April 21, 2021/Proshare
by FBNQuest Research
3% cut to our price target due to 150bp increase to the risk-free-rate

UBA’s Q1 ’21 earnings came in ahead of our forecast mainly because of a positive surprise in impairment for credit losses. Although pre-provision profits were broadly in line with our forecasts, the positive surprise in funding income was offset by negative surprises in non-interest income. Following the positive earnings surprise, we have increased our ’21-22f EPS forecasts by c.4% on average. Nonetheless, our new price target of NGN14.2 is c.-3% lower because we have increased the risk-free-rate driving our DDM valuation by 150bps to 12.5%. The upward revisions to our earnings forecasts are underpinned by i) a 5% average increase to our funding income forecasts, and ii) a -9% average cut to our forecasts for credit loss impairments.

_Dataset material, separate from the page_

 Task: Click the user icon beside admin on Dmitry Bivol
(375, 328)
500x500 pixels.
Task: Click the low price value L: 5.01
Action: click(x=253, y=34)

The upgrades on both lines offset an -8% average cut to our non-interest income forecasts over the same period. We are encouraged to see that UBA’s cost of risk improved by 20bps y/y to 0.3%. However, given the slow pace of economic recovery, we would like to see the audited numbers for H1 ’21 before drawing a firm conclusion. Consequently, we have cut our cost of risk assumption by a mere 10bps to 1.0%, in line with guidance, but above the 0.3% annualised rate implied by the Q1 ’21 results. With respect to funding income, we are pleased to see that the improvement in deposit-mix over 2020 carried on into 2021. The bank’s CASA ratio (low-cost deposit to total) improved to 82.6% from c.72.4% in Q1 ’20 (81.8% Q4 ’20). The bank’s asset quality (NPL) ratio also remained stable at c.4.76% vs 4.7% Q4 ’20.
We expect UBA to deliver PBT of NGN137.8bn or an implied PBT growth of c.4% y/y in f2021. Our forecasts also imply a ’21f ROAE of 14.1%, less than the 18% ROAE that management has guided to. Our lower ROAE forecast is mainly due to an 11% increase to our book value forecast. On a relative basis, UBA shares are trading on a ’21 P/B multiple of 0.3x for 14.1% ROAE in ’22f. These compare with the 0.5x multiple for 14.9x ROAE that the sector is trading on. Year-to-date, the shares have shed -17.9% vs the -3.1% return on the NSE ASI. At current levels, we see an upside potential c.100% in the shares. We keep our Outperform rating on the shares.
PAT up 27% y/y, thanks to strong revenue growth and reduction in credit impairments
UBA’s Q1 PAT (from continuing operations) grew 27% y/y to NGN38.2bn. Underpinning the double-digit earnings growth were increases of 13-14% y/y on both revenue lines and a -23% y/y reduction in credit loss impairments. These positives underpinned PBT growth of 24% y/y. Further down the P&L, PAT growth after other comprehensive income and minorities accelerated by 275% y/y because OCI improved to NGN70m vs -NGN15bn Q1 ’20.